Dataset entries
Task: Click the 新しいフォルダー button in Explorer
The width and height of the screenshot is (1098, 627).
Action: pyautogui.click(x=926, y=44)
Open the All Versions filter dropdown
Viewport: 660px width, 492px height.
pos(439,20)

PROBLEM: Can you reproduce the entries above with "button" swapped for "icon" and nothing else altered?

SOLUTION TO THIS EXERCISE:
Task: Click the 新しいフォルダー icon in Explorer
The width and height of the screenshot is (1098, 627).
Action: pyautogui.click(x=926, y=44)
Open the All Versions filter dropdown
Viewport: 660px width, 492px height.
pos(439,20)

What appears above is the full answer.